DNV GL - Business Assurance will verify the collection, evaluation, and dissemination of information presented in sustainability reports. The structure and processes built into the verification are made to ensure that the verification report and the Assurance Statement provide a clear indication of the following report criteria:
- Completeness: All information material to the organization and stakeholders for assessing the organization's economic, environmental, and social performance should be reported.
- Reliability, which consists of:
- Accuracy: Information should be sufficiently accurate and reliable to enable its use for decision-making purposes.
- Neutrality: The report should present its content in a balanced and unbiased manner.
- Comparability: Reports should be comparable over time and across organizations.

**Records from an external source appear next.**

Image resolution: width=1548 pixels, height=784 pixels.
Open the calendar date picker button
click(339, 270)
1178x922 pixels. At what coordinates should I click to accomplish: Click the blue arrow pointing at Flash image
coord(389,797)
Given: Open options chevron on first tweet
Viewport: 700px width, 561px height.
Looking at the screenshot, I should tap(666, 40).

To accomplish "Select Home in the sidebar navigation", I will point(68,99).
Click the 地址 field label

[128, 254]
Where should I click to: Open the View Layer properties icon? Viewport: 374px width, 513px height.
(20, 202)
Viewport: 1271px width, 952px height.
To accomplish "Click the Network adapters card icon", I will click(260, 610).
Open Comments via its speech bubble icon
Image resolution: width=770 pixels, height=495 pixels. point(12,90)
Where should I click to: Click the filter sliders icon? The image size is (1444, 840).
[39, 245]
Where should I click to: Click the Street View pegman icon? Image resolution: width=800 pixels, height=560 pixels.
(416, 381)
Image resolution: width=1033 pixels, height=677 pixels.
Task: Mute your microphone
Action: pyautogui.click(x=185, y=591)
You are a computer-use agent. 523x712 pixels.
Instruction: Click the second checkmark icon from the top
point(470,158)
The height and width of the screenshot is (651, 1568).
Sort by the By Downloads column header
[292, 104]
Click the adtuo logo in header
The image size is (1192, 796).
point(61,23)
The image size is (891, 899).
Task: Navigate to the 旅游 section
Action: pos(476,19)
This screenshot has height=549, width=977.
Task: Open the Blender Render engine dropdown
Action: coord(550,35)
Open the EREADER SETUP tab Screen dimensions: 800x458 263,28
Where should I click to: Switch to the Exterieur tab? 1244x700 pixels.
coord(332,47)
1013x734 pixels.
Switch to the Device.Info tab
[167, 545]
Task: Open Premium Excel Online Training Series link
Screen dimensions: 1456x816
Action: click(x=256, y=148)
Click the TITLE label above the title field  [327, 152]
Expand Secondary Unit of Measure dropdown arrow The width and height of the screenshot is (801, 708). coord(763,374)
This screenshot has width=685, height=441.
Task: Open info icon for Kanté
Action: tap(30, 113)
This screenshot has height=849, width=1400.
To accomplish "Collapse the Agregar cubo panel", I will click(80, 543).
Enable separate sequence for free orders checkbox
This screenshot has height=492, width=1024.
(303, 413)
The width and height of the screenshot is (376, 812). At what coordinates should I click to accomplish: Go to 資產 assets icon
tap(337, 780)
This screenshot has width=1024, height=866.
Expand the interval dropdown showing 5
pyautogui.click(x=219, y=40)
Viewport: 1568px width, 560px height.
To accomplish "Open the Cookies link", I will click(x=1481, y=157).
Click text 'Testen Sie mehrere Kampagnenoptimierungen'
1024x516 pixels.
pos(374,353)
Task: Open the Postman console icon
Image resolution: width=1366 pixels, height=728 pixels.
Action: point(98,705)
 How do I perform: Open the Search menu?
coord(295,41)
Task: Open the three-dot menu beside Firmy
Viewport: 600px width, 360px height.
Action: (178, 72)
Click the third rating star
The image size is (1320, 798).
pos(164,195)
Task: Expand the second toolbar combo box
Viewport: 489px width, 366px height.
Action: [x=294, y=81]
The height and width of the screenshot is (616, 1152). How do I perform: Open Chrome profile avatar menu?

- Responsiveness: The organization should develop and implement an efficient stakeholder engagement process and appropriate react to interested parties’ concern and feedback.
Scope of work
The scope of work will vary according to the size of the organization, the industry sector, how developed your Corporate Responsibility data gathering currently is, previous experience with reporting, and your ambitions. The scope will be clarified with regard to six issues:
- What reporting is to be verified: full or partial report?
- Definition of Indicators: what to verify, the number and type of indicators
- Breadth and depth of verification: how many sites to visit, people to interview, stakeholders to contact, etc.
- Reporting boundaries: inclusion (or not) of supply chain, subsidiaries, holding company, etc.
- Reference to standards or guidelines, such as AA100, GRI, ISO 26000, etc.
- Degree of stakeholder engagement during assessment.